**Instructions for the task**
In the records below, locate the line containing "Select the red deeded owner name", then extract it and all following lines exactly, ending with the last line.

Stored data entries
┌──

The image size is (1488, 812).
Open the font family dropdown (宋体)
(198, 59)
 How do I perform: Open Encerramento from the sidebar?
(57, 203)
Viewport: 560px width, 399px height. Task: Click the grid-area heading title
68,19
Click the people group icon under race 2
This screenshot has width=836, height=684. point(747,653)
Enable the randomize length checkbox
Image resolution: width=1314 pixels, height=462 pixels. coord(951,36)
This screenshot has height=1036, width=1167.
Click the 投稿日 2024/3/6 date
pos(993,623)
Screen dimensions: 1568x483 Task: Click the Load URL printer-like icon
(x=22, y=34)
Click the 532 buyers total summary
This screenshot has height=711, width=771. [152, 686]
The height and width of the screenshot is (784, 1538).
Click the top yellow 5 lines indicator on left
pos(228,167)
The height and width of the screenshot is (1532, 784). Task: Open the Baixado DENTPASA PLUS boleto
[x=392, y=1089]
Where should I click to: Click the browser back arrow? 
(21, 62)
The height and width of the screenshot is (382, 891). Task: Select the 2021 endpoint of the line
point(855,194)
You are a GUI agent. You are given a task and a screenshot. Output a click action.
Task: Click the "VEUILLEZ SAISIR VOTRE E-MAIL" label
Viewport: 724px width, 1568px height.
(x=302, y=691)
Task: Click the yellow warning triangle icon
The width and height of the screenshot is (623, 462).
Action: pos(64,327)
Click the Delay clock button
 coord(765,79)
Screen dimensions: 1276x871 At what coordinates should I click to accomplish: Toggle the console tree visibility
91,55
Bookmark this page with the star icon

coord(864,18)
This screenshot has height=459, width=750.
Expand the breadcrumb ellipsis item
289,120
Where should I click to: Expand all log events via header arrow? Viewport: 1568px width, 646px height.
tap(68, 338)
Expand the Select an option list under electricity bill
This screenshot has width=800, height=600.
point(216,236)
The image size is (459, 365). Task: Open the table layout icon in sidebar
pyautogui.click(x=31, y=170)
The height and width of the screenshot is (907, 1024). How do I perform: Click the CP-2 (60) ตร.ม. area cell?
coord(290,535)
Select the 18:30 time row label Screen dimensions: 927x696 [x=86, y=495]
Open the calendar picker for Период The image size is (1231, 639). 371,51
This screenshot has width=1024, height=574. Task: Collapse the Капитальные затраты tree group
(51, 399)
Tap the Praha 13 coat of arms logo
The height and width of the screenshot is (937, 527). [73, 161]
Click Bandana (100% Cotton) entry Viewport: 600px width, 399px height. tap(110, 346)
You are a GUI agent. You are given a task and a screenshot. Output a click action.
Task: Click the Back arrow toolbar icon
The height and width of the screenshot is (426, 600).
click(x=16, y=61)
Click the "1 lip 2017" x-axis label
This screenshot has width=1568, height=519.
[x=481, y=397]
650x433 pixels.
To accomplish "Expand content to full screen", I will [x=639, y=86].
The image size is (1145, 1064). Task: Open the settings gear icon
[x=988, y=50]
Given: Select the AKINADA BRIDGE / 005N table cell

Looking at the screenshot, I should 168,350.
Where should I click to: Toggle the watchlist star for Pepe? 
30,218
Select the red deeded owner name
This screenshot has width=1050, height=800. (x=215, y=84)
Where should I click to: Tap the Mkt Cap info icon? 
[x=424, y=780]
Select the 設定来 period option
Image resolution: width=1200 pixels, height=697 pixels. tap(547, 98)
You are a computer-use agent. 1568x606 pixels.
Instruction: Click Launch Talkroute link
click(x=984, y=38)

└──

**Answer section**
Select the red deeded owner name
This screenshot has width=1050, height=800. (x=215, y=84)
Where should I click to: Tap the Mkt Cap info icon? 
[x=424, y=780]
Select the 設定来 period option
Image resolution: width=1200 pixels, height=697 pixels. tap(547, 98)
You are a computer-use agent. 1568x606 pixels.
Instruction: Click Launch Talkroute link
click(x=984, y=38)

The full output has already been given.